So there you have it: the good, the bad and the ugly. Having given you those statistics, I now want to tell you that I get sick of reading them. Much of what is said about Angola today tends to highlight the data – a message of extremes, or as the British Men’s magazine GQ headlined it this month, Welcome to the World’s Richest Poor Country! Obviously, on one level, this is true – this is the state of the Angolan nation today – but the obsession with the fastest growing economy in the world, high oil prices, Chinese loans and UN data of doom and gloom hides a place that has a whole lot more going on.

One month to this very day – the 5th September 2008 – Angolans will go to the polls to vote in legislative elections. Justin, shortly, is going to discuss his research in the central highlands, focusing on traditional supporters of the União Nacional Para a Independência Total de Angola (UNITA), and how their politics and possible voting patterns might be changing, and why. But so that you are aware, Angola has had just one set of “multiparty” elections before. They were sixteen years ago, in 1992; that was seventeen years after independence from Portuguese colonial rule was celebrated, in 1975. The 1992 elections – legislative and presidentials (they were held at the same time) – ended in what I’ve often heard described as ‘disaster’. War swiftly resumed and, in certain places, some of the worst violence ever experienced in Angola was during that post-election period.

There are many political parties in Angola today – but only one has ever held power. The Movimento Popular da Libertação de Angola – MPLA – has ruled… or governed… or led the country since 1975. Today, there is what is known as a Government of National Unity and Reconciliation (the GURN), but to all intents and purposes – partly due to a majority in parliament – the MPLA is in power. That said, over and above the MPLA is the president, José Eduardo dos Santos, and between him and the MPLA is a very small clique of powerful people… loosely referred to as futungo. Futungo refers to the president’s former private residence, Futungo de Belas, just south of Luanda city centre. Soon, I understand it is going to be transformed into a elite-tourist-zone-cum-giant-luxury-shopping-mall. But President Dos Santos – also known as Zedu – now stays in the old colonial palácio in the centre of Luanda. Zedu has been numero uno since 1979, when he took over from Agostinho Neto who held office from 1975 until his death – or, some allege, murder in Moscow, four years later.

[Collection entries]
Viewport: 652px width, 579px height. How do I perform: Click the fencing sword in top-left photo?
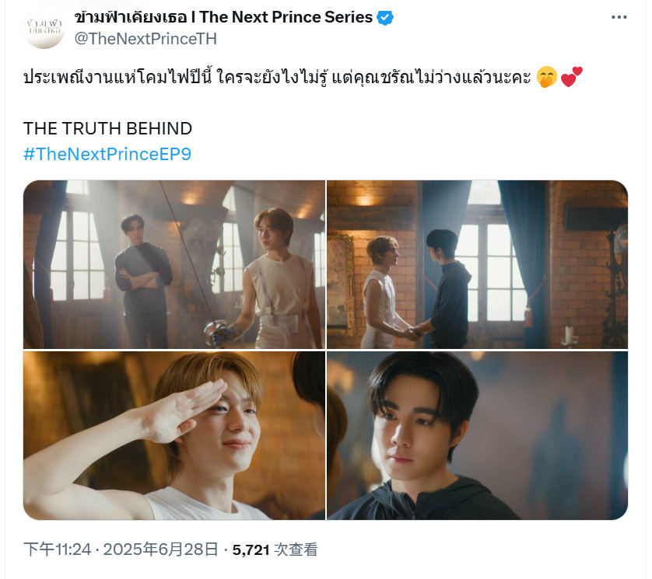[x=191, y=257]
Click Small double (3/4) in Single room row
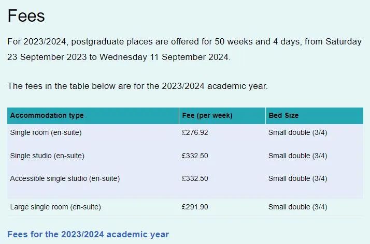Screen dimensions: 370x244 298,132
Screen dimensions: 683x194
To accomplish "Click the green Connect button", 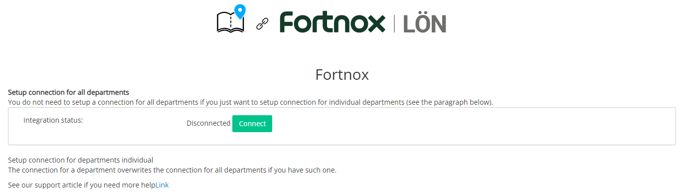I will click(x=252, y=124).
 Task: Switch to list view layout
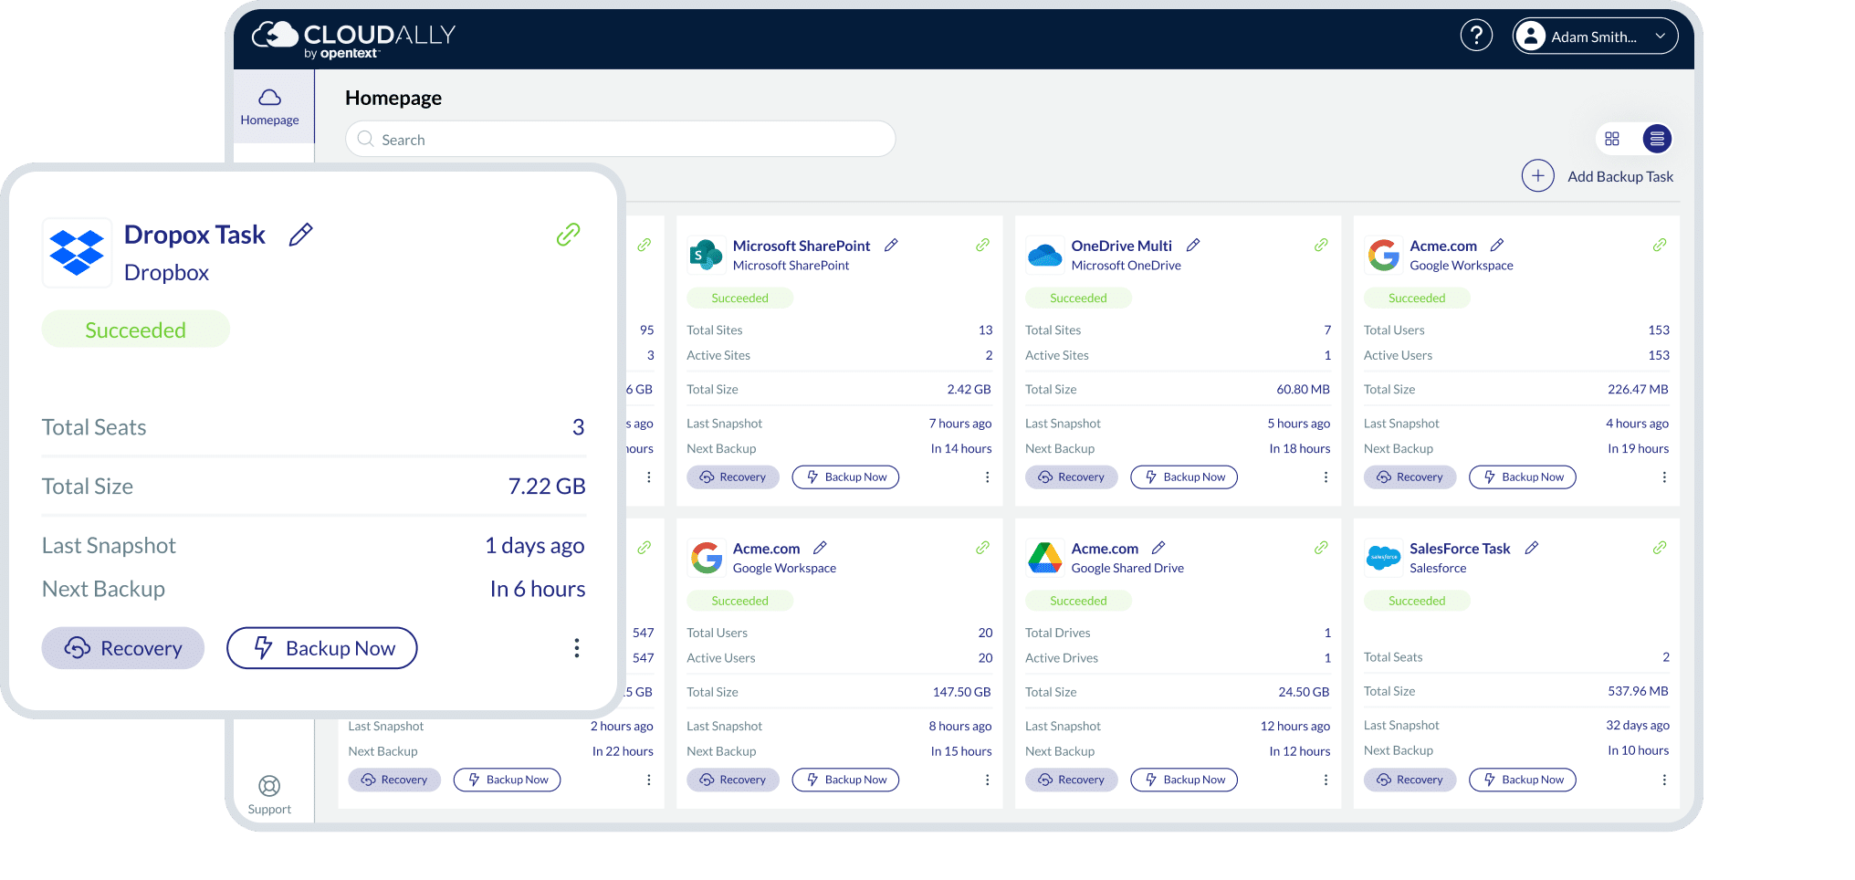[x=1656, y=139]
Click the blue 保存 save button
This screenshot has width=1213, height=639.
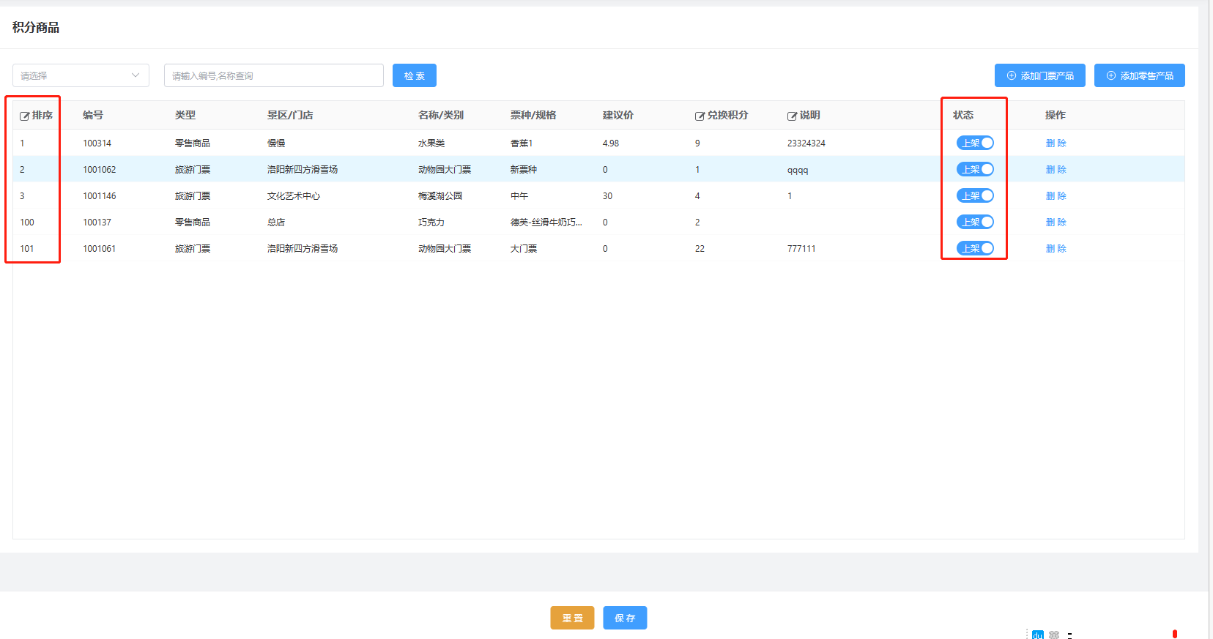pyautogui.click(x=625, y=618)

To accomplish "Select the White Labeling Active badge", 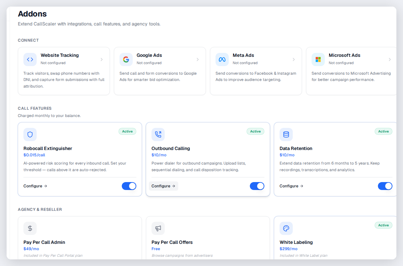I will click(x=384, y=225).
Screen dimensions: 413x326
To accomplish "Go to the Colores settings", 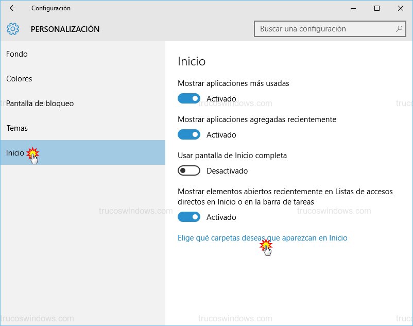I will (19, 79).
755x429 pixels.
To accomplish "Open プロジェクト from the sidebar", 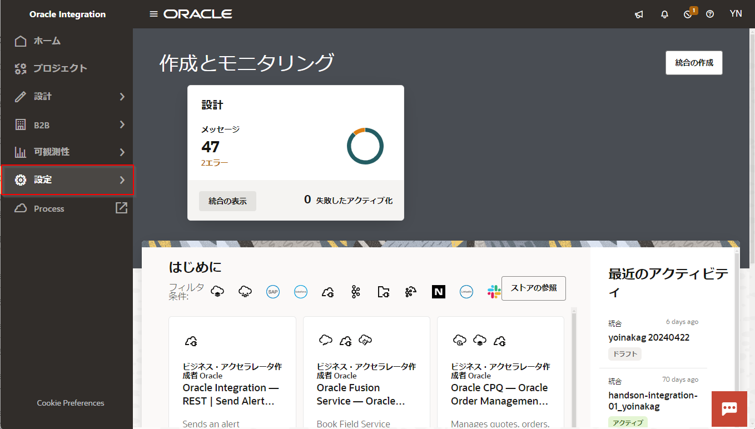I will tap(60, 68).
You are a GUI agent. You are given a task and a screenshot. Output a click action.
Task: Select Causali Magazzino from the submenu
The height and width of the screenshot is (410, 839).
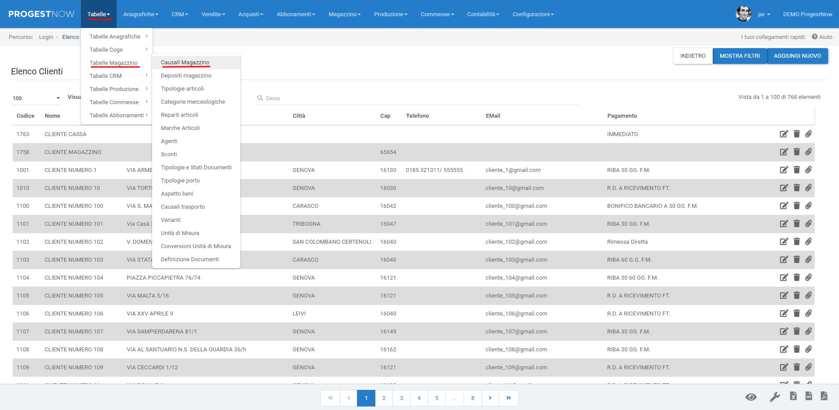pos(185,63)
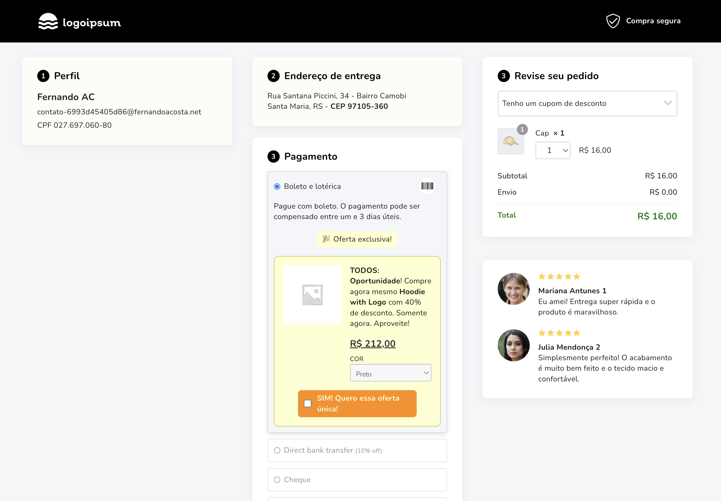Expand Tenho um cupom de desconto
721x501 pixels.
587,104
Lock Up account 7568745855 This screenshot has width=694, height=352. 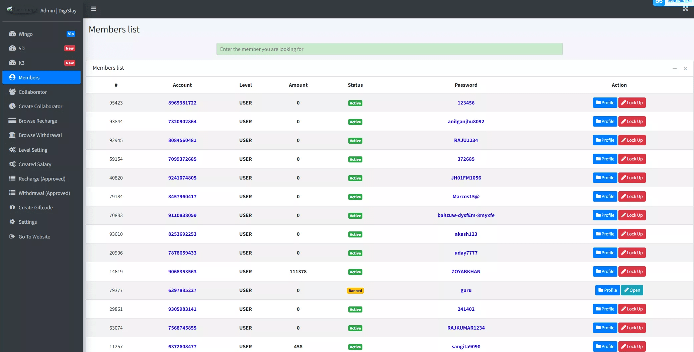632,328
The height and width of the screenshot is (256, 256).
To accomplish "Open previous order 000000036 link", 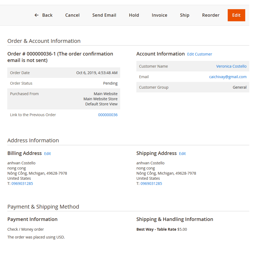I will click(x=108, y=115).
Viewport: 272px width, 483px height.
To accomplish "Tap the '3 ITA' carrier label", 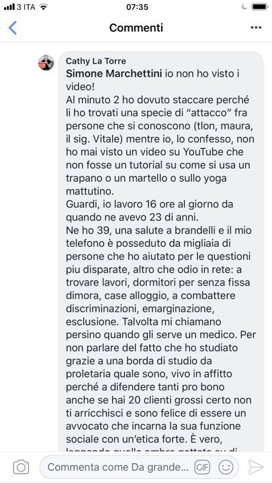I will [x=26, y=7].
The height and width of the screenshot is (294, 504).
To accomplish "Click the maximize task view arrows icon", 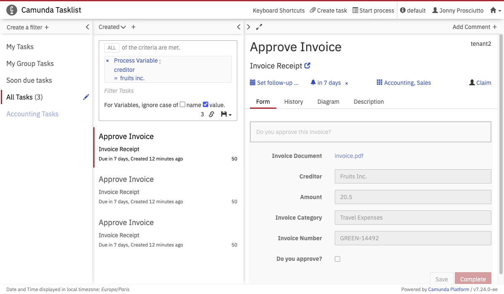I will (259, 27).
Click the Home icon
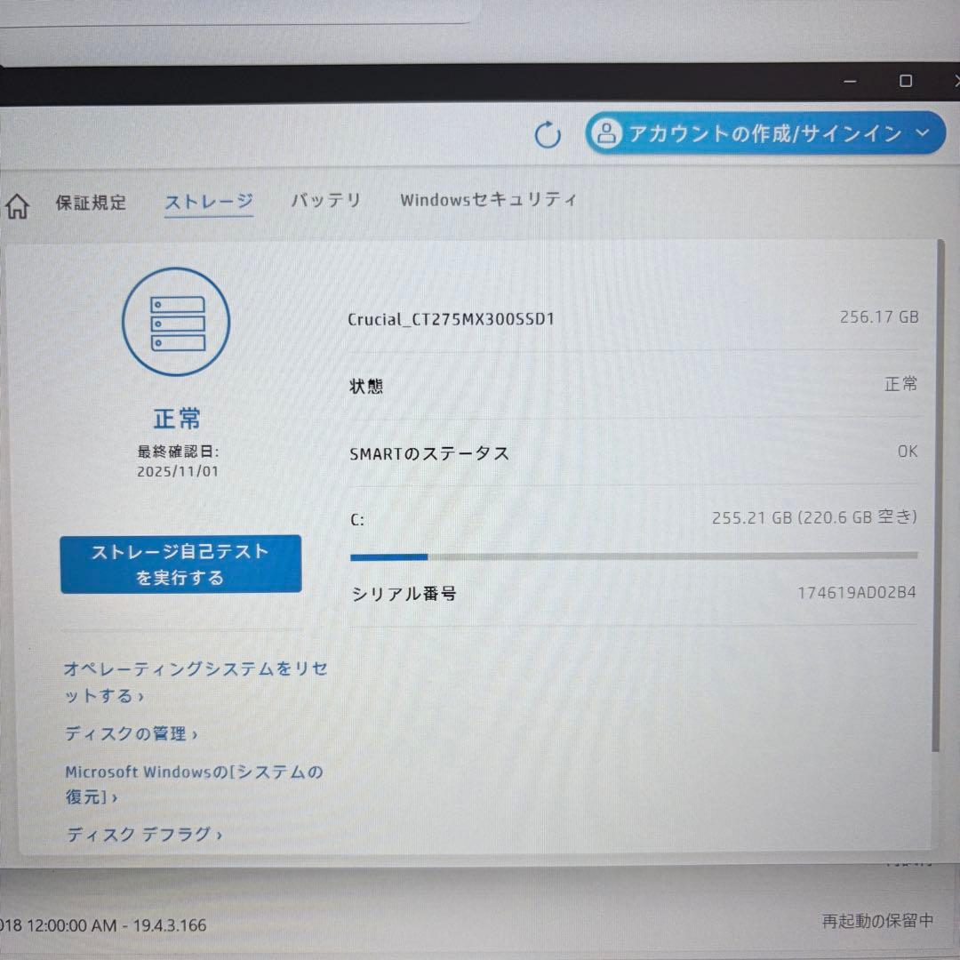960x960 pixels. coord(17,204)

(THE TASK) Decide whether each statement agrees with the text on Angola, answering yes or no and quoting the words that decide it: (a) Angola's 1992 legislative and presidential elections were held on different dates; (b) the MPLA has led the country since 1975; (c) the president now lives at Futungo de Belas.

(RESPONSE)
(a) No: "legislative and presidentials (they were held at the same time)"
(b) Yes: "has ruled… or governed… or led the country since 1975"
(c) No: "now stays in the old colonial palácio in the centre of Luanda"